We practice confession and absolution as part of our Sunday liturgy. I find it a very important part of our liturgy. Still, I do not see in Seekers a lot of emphasis on feeling of guilt or shame. They are not primary categories in our conversation. We like creativity and calling better than repentance.

 

Like many of you, I find the understanding of sin I grew up with rather silly and boring. I was taught that I should not want to do bad things to other people. I seldom wanted to do bad things to other people and I came to realize that very few people I knew wanted to hurt others; even those I deeply oppose on political grounds mostly believe they are doing right things that are good for people.

 

There are more sophisticated understandings of guilt that do convict us.
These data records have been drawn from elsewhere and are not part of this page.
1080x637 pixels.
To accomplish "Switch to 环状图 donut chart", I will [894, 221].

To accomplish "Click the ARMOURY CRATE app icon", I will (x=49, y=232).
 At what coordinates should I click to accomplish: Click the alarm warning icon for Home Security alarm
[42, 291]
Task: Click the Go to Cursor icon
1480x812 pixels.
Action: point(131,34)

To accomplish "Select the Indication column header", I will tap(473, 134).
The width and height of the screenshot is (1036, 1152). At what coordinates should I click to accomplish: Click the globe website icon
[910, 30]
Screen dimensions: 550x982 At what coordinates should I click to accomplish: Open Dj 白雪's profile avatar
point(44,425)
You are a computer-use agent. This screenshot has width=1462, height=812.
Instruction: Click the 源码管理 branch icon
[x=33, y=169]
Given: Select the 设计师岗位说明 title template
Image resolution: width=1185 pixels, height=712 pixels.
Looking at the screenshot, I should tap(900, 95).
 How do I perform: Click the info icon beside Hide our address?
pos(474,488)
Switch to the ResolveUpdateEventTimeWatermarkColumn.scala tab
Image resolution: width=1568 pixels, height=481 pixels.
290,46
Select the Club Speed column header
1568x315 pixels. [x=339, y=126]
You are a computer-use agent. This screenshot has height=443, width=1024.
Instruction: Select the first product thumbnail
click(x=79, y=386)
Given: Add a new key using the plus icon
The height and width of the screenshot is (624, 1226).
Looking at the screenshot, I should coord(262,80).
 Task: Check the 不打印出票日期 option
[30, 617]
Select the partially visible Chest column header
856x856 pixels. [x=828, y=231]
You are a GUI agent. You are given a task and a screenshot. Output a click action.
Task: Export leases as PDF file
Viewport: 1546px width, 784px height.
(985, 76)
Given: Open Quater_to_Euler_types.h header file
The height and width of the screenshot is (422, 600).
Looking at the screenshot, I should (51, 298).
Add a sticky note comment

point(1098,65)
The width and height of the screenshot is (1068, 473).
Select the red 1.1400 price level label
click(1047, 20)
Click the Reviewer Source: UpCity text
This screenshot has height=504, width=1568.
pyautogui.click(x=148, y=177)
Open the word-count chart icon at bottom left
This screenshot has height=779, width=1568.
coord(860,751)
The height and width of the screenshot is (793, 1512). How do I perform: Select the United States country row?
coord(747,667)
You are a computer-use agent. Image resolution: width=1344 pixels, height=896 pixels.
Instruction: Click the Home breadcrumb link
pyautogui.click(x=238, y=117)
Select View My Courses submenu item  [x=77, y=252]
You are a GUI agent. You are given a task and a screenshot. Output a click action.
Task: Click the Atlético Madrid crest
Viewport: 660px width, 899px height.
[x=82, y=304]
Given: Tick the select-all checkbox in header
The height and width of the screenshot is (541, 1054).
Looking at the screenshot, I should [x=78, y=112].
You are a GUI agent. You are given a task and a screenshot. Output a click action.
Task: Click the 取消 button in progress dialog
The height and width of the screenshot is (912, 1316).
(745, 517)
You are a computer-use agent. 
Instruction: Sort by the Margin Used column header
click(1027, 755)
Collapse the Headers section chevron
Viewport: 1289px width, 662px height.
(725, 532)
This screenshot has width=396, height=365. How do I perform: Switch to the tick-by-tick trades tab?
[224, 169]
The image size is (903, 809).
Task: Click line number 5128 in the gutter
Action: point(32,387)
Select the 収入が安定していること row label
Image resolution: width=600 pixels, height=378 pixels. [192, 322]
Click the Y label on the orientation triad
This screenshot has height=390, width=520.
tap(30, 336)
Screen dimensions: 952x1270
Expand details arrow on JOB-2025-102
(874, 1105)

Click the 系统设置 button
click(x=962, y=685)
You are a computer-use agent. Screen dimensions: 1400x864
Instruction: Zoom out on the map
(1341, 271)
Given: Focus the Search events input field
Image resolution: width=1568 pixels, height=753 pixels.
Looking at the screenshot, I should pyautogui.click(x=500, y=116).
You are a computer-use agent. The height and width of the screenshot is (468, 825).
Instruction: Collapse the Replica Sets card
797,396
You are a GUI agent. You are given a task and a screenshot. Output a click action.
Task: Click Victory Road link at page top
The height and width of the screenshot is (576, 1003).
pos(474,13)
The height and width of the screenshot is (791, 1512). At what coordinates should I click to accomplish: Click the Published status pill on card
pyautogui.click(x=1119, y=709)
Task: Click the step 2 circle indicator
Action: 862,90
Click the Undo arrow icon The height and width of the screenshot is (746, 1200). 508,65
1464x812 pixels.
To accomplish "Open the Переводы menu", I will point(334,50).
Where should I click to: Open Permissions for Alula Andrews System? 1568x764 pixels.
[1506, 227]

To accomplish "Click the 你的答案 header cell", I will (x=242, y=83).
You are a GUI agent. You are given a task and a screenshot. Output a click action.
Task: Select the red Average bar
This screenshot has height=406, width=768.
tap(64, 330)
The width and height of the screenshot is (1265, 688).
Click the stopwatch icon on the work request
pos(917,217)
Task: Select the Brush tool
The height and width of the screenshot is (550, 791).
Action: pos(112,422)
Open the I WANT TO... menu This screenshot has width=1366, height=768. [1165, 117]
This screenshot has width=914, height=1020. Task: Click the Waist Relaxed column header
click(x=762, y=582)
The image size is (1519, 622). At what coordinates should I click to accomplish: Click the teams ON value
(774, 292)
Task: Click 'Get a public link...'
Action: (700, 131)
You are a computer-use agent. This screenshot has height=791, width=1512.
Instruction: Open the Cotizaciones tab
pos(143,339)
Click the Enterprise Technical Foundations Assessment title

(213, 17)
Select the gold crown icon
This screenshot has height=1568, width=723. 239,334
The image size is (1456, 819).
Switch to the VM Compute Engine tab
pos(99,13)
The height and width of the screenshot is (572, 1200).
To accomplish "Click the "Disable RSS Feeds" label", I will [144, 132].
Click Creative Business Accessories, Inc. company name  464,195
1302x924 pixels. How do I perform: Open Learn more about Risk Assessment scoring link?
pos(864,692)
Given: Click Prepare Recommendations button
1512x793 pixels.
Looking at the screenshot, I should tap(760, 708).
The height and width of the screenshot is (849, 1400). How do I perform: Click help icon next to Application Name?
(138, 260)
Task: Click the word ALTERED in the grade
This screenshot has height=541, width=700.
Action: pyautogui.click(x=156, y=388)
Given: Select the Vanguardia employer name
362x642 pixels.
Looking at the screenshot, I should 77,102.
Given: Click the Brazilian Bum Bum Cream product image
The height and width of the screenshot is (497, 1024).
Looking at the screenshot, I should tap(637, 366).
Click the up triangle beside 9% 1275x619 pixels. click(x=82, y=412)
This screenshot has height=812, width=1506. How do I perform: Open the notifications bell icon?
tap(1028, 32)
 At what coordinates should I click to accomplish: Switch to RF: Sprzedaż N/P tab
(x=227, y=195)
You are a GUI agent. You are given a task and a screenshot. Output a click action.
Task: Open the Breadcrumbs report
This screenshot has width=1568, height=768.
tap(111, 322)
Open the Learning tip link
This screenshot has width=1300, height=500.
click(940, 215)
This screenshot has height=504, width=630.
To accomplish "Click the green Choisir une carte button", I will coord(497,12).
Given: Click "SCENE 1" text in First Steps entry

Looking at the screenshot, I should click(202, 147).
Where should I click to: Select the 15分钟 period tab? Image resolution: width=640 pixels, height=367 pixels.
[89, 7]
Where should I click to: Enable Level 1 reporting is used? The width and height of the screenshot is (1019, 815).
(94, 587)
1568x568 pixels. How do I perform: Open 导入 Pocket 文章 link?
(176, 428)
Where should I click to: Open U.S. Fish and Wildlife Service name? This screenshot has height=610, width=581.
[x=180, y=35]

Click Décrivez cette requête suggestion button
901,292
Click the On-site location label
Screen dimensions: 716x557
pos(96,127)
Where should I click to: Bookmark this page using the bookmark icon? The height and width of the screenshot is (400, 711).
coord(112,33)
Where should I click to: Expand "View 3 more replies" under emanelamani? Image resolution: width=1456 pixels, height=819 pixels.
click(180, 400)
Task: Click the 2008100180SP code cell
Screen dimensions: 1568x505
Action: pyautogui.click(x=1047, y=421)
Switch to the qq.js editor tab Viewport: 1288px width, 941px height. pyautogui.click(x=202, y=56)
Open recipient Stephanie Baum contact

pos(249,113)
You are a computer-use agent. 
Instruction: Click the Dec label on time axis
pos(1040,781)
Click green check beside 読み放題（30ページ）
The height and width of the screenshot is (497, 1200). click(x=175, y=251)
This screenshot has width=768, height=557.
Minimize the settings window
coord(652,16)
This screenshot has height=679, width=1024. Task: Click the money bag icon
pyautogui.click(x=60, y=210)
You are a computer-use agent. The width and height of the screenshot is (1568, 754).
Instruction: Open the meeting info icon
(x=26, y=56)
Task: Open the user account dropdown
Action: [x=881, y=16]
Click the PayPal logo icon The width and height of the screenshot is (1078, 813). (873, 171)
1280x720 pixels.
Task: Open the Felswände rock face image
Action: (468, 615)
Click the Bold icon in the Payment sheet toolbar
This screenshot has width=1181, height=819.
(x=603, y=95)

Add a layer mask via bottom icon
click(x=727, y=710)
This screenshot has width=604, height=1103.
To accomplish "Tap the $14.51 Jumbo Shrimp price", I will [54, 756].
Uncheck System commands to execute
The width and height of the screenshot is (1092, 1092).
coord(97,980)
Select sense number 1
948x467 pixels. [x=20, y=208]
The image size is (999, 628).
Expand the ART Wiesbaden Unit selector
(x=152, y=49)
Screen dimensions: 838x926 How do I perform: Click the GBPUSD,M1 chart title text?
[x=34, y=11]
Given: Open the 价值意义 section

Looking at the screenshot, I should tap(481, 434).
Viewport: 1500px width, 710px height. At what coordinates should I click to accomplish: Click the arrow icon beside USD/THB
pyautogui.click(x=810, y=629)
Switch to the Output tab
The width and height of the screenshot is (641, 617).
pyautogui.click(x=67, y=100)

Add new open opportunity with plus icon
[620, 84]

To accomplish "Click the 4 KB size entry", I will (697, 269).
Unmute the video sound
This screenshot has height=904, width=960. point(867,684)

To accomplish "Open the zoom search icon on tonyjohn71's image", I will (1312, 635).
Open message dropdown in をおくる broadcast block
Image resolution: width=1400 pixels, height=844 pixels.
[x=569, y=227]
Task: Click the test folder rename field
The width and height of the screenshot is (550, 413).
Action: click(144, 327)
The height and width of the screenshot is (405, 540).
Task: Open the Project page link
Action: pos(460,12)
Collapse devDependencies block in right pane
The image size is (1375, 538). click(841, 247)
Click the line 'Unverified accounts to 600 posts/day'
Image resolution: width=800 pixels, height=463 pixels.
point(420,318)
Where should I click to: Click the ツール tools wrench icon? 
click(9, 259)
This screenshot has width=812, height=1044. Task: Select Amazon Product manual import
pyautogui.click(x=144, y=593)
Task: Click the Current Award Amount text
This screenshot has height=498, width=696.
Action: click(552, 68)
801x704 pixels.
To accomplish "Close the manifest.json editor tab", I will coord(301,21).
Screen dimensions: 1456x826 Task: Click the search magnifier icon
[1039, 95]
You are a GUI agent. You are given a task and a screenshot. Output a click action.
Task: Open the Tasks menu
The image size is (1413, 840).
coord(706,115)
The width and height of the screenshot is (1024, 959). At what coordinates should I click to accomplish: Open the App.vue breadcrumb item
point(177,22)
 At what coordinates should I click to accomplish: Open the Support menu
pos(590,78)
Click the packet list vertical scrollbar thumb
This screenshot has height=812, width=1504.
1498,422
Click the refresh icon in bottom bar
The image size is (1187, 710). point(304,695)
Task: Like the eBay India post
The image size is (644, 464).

How do we rationalize and shut our eyes to the impacts of our choices and actions however well intentioned? How do we feel about the fact that out of moral commitments and best choices, our reform efforts and our service, even our charity, often does harm as well as good? How do we feel about our enormous unearned privileges? Is confession of these kinds of sin an important part of our inner journey as a community?

 

Asked a different way, for what do we need to be forgiven? What and who do we need to forgive for the hurts we have received? I have a particular path in the arenas of guilt and shame as a transgender person and I invite you to identify what your particular paths are as well. Moreover, what do we need forgiveness for as a Christian community? David has recently and appropriately challenged us about feelings of liturgical superiority and denigration of the worship styles of others.

How can we sustain an appreciation of what God is doing in judgment in the world without generating a feeling of superiority because we are not like Them? I am talking about “Them” with a capital T. When Them with a capital T are around, we are in danger of claiming a special and privileged relationship with God.

 

What if we really felt a deep need for forgiveness by God, not just for rare sins of wanting to hurt others, but also for our inescapable involvement in sin when we buy our groceries, claim our paychecks, choose ourselves, choose our families and choose our community first in the ways that we use our resources of money, time and caring. If you can imagine the depth of that challenge then you can imagine the depth of hunger that makes the healing and salvational power of the Holy Spirit so precious.

 

Luke is clear in the beginning of Acts. The eschatological time, the End of Days, is already upon us. The powers and principalities that ruled the old times have been defeated, decisively and completely defeated, for the last time. Killing Jesus showed how empty their power was and how empty it is. You can kill Jesus and we ourselves will die, but the Holy Spirit is eternal. The Word will never pass away.

 

To help get outside of the distracting imagery of the apocalyptic writing in the Hebrew Scripture, gospels, Paul, and Revelation, you may be more comfortable with the word kairos, which may be roughly translated as the fullness of time. It is the time when new possibility is opened because one moment, one age, is drawing to a close and another is opening. When the radical edge of the church in South Africa saw the transformative potential that came to their nation with the ending of apartheid, they wrote a guidance document that they called their Kairos Document. It called for confession, for repentance, and offered a radical critique of their culture and society.

What are our kairos moments? What do we need to see with the clarity that comes from emptying ourselves of guilt and shame, of consumerism and pride, of dependence on privilege, on the fear of meaninglessness and death, and of the burdens of confusion, namelessness and alienation? It is nice to name all the “evil spirits” we have to contend with, to call the evil spirits out of each other as Jesus did. It is sometimes even better to cry out beyond our words and our understanding, to stand spiritually naked as we share in the silence and in all our noises that come from places beyond words.

 

Let us hold this moment and each other with great tenderness so that the Living Christ may have his and her way with us.